Gagal manfaatkan momentum

    Saya kira potret mediokratik cabinet "tape" kita di atas berkolerasi dengan penurunan peringkat yang di buat standartd & poor"s (S&P). Juga kritik dari lembaga pemeringkat lainnya , Moody"s Investors Services (MIS), yang diributkan kalangan pejabat dan elite ekonomi akhir-akhir ini. Betapapun, sebenarnya kita bisa tak peduli dengan peringkat peringkat tendensius S&P dan MIS itu. Kritik yang mereka namun tetap bisa direnungkan secara positif. Terutama, mengapa pemerintahan SBY dianggap gagal memanfaatkan momentum, antara lain sikap mulur mungkretnya dalam persoalan subsidi BBM.

    Kecepatan pembangunan, katakanlah dalam laju pertumbuhan rata-rata 6 persen dalam lima tahun belakangan gagal dimanfaatkan untuk terciptanya semacam lompatan atau percepatan yang mampu mengakselerasi pembangunan ketingkat tinggi seperti Korea Selatan pada 1970-an, Malaysia dan China pada 1980-an, lalu India pada 1990-an. Mereka dianggap sukses memanfaatkan momentum itu untuk mencapai posisi keekonomian yang dihargai dunia belakangan ini.

    Posisi itu dalam standard material global saat ini jadi dasar eksistensi sebuah bangsa atau Negara. Ia memberi pengaruh hampir di semua sector dan dimensi kehidupan local dan global. Menguatnya pengaruh India, China, Brazil, Korea selatan hingga Afrika Selatan juga karena di hela oleh sukses itu. Dampaknya pun positif pada diplomasi internasional, peran regional, hingga soal olahraga dan kebudayaan.

    Bahkan India, seperti mendapat surplus tambahan saat AS tak mengganjal komunitas internasional untuk mengecam proyek pengembangan dan percobaan senjata nuklirnya. Setidaknya jika dibandingkan dengan Iran, yang berkali-kali tertimpa embargo. Termasuk peluang India, walau tipis untuk menjadi salah satu anggota tetap Dewan Keamanan PBB, sebagaimana Jepang, Brazil, dan Afrika Selatan.
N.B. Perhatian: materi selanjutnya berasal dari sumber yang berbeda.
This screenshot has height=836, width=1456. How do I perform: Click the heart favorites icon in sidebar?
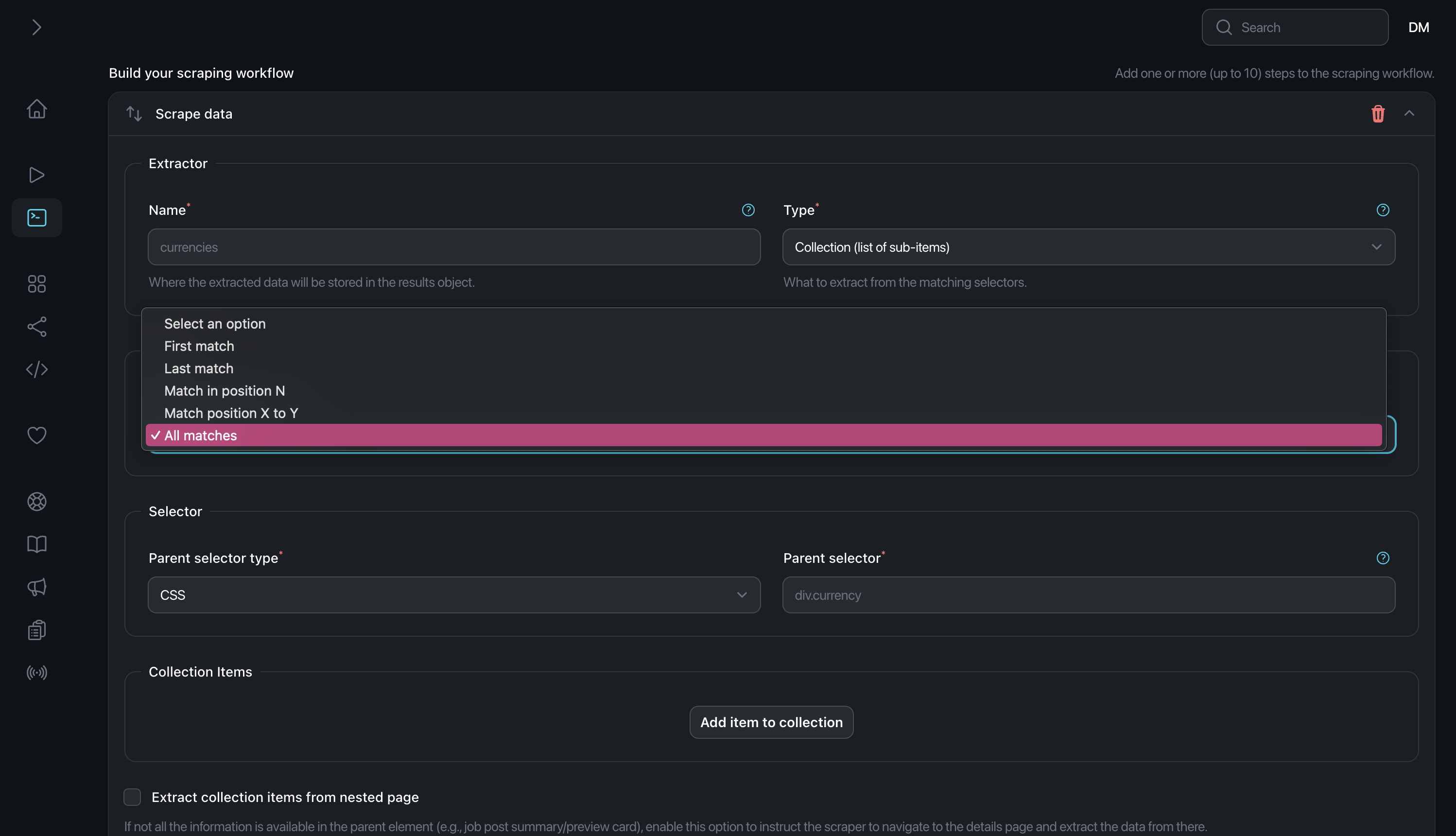[x=37, y=435]

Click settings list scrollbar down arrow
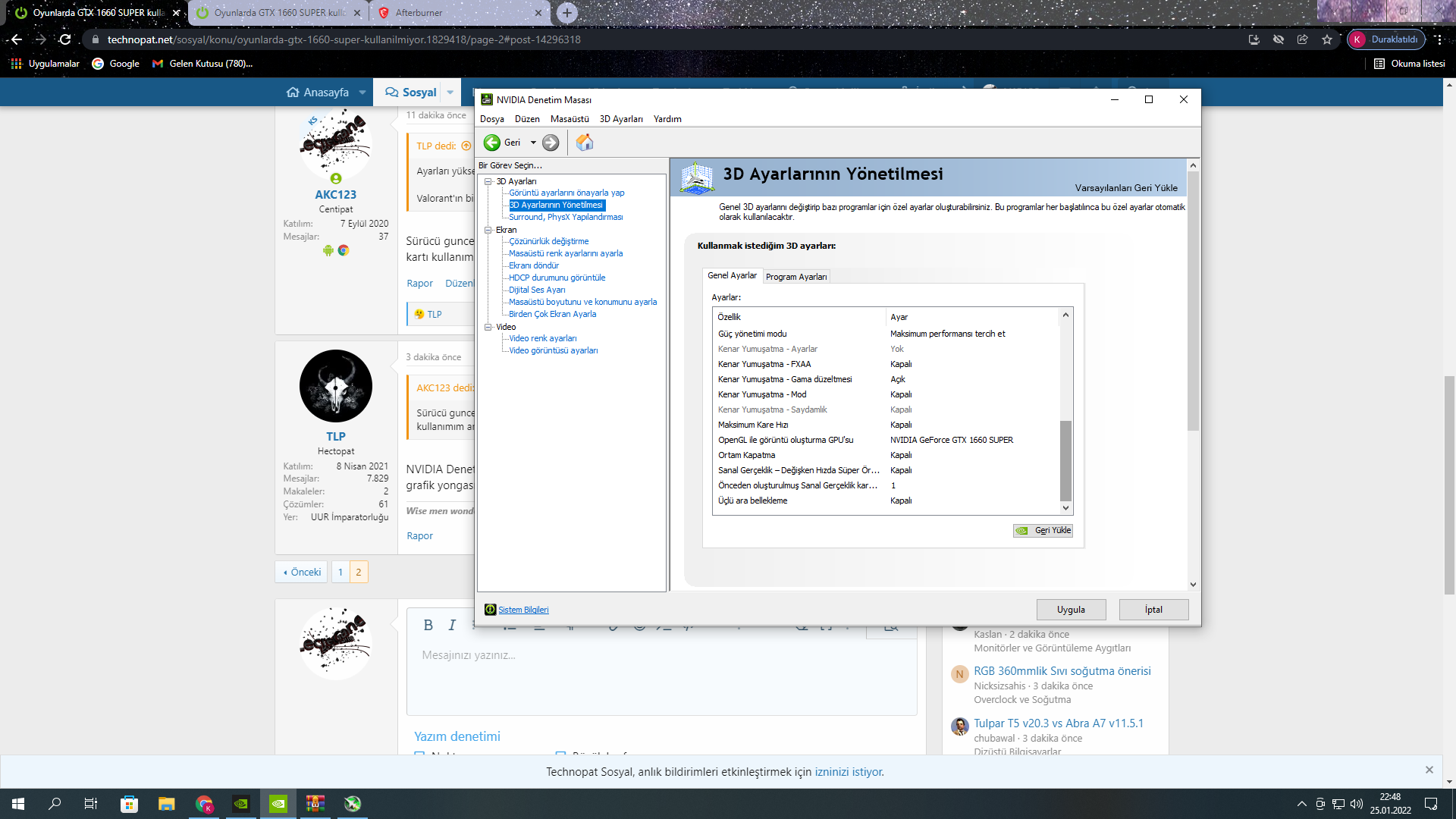pyautogui.click(x=1065, y=508)
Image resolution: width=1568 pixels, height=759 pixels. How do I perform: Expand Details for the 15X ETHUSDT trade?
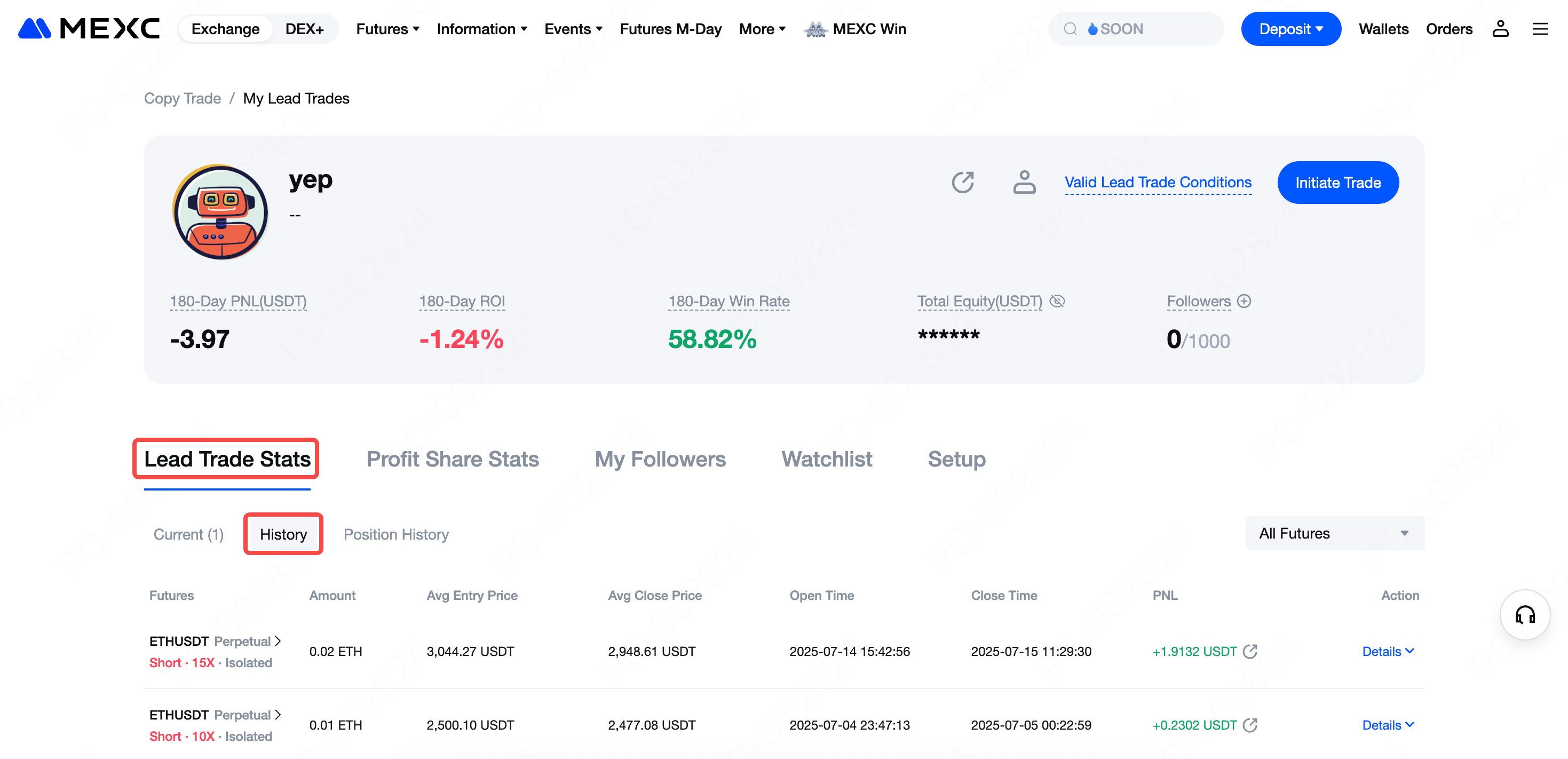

    Indonesia tentu, jangan dulu ber angan-angan memiliki senjata nuklir, apalagi menjadi anggota tetap Dewan Keamanan PBB, sebagaimana bursa para diplomatnya. Bukan hanya penolakan eksternal pasti datang membanjir, hambatan internal pun masih terlalu sesak untuk bisa di atasi.

    Indonesia dalam realitas komparatif di atas tercipta, antara lain, akibat dari "cabinet tape" yang lembek dan asam manis tadi. Kabinet yang males-malesan menjalankan misi dan program program kebijakannya. Sebab, memang tak ada sanksi yang keras dikenakan pada kegagalan, bahkan penyimpangan.

    Dari puncak kuasa hingga dataran bangsa, kita kian tidak menyadari betapa kita sesungguhnya telah sedikit demi sedikit meninggalkan, bahkan menghianati cita-cita dan dasar di mana republic ini didirikan. Apa yang dahulu lebih sekarang kurang. Yang dahulu unggul sekarang terbelakang, yang dahulu dipelajari orang kini kita yang belajar dari orang, dulu dikagumi, kini kita berduyun duyun mengagumi, dan apa yang dahulu kita banggakan, kini kita sesalkan. Dari pantai garam, singkong, bulu tangkis hingga sepakbola.


 


 

Krisis Mendasar

    Kini bukan hanya ketertinggalan, sebenarnya kita sudah mencapai tahap yang kritis dari perkembangan. Bukan hanya karena hukum yang terkebiri, politik yang terkotori, atau bisnis yang padat korupsi, tapi juga pada soal pendidikan, lingkungan dan energy yang sudah lampu merah tanpa kita sadari. Laporan khusus Kompas
tentang energy 3 mei 2013, antara lain menggambarkan situasi itu.

    Ada semacam pembiaran menurut laporan itu, bahkan justru penciptaan regulasi yang secara licin melegalkan permainan licik dari para pemain atau oligarki politik-bisnis lama (mereka yang sudah
bermain sejak awal orde baru)
untuk mengisap energy
dan mineral dalam darah bangsa ini. Permainan yang membuat kondisi bisnis energy kita - - dengan porsinya yang signifikan
dalam ekspor, hampir 50 persen - - kini semakin tertekan, dan memberi kita contoh terbaik bagaimana tidak ada kedaulatan pada diri kita sendiri

    Semua persoalan di atas tentu saja tidak bisa diselesaikan oleh cabinet lembek dan medioker di atas. Pelajaran dari berbagai Negara memperlihatkan, bahwa Eropa yang begitu tangguh model dan system politik maupun pemerintahannya mengalami banyak guncangan. Bonus geografis, demografis, hingga kebudayaan yang kita miliki tidak mungkin dapat di maksimalkan oleh para pejuang yang Cuma cari senang bukan cari menang.

    Karena itu cukuplah sudah pemerintahan yang "Cuma manis dibibir ini" yang sibuk menggali puji-puji luar negeri tapi lupa membawa diri. Kita membutuhkan pemimpin yang kuat, bervisi dan berani ambil resiko. Mumpung masih ada waktu menjelang Pemilu 2014, seluruh bangsa harus siap dengan munculnya calon pemimpin baru, yang bersih, jujur, terbuka, dan tidak mengasihani diri. (Radhar Panca Dahana, Kompas 27 mei 2013).